Make 3D image writes part of the core specification

It just seems strange to have reads included but not writes.

When a feature is made optional or an extension it usually means that some hardware in the market does not support it.

Ah ok, this post is just the culmination of a lot of annoyance with this command. Only having a read command and not a write as well seems very inconsistent to me.

Do you know anyway of emulating the use of 3d images on cards that don’t support the extension?

Why don’t you simply use the extension and forget about the (hopefully) few graphics cards that cannot write into 3D images?

All you need to do is start your OpenCL programs with:

#pragma OPENCL EXTENSION cl_khr_3d_image_writes : enable

When you say few do you mean all of the nvidia cards with public drivers and anything but the last 2 generations of ati cards?
Nvidia’s support for OpenCL extensions are abysmal.

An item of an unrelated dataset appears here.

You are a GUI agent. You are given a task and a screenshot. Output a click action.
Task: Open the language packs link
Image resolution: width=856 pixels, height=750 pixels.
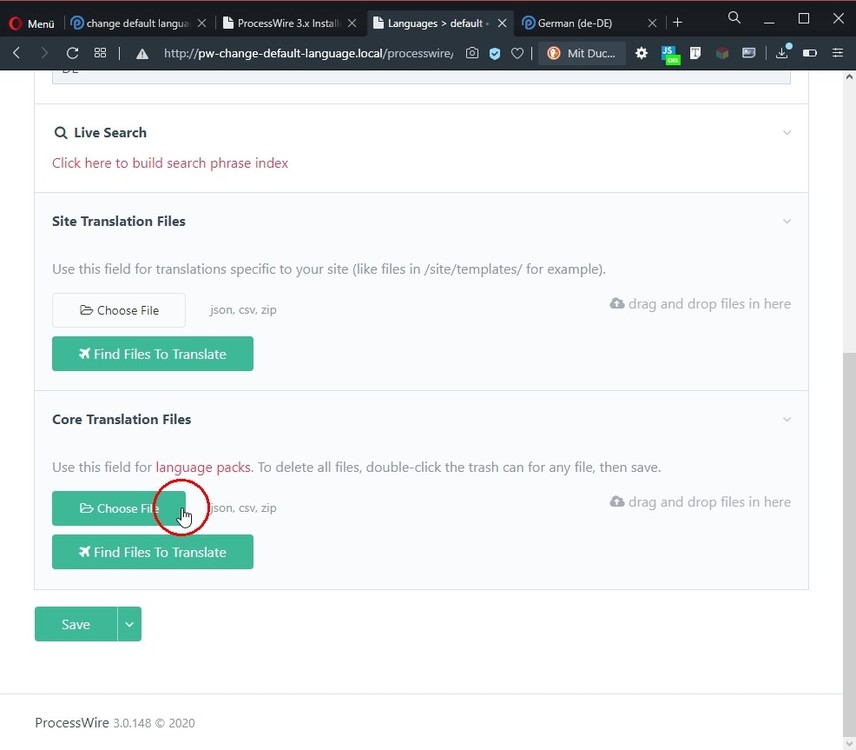[x=203, y=467]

Sigh. I suspected that the extension would not be very widely available. Thanks for the info.

Going back to my first comment: when a feature is exposed as optional or as an extension it means that there’s hardware that doesn’t support that feature. From what you say, it looks like recent NVidia cards cannot write into 3D images natively, so NVidia doesn’t want to expose that extension.

The only workaround I can think of is accessing the data as a regular buffer instead of as a texture. This means that you won’t get the performance benefits of using the texture pipes, but at least your program will be functional.

With some preprocessor macros you would be able to switch from 3D images to buffers quite easily.

Yer i know, its such a shame.

The strange thing is that with Nvidia the hardware supports it and since GTC 09 they have said that they do have a code.

If I used buffers would I be getting a big performance hit or is it just the added complexity of the code needed?

The performance hit is going to depend a lot on the algorithm you are implementing, and also on whether it runs on Fermi or older cards. Fermi has global memory caches while older generation cards do not.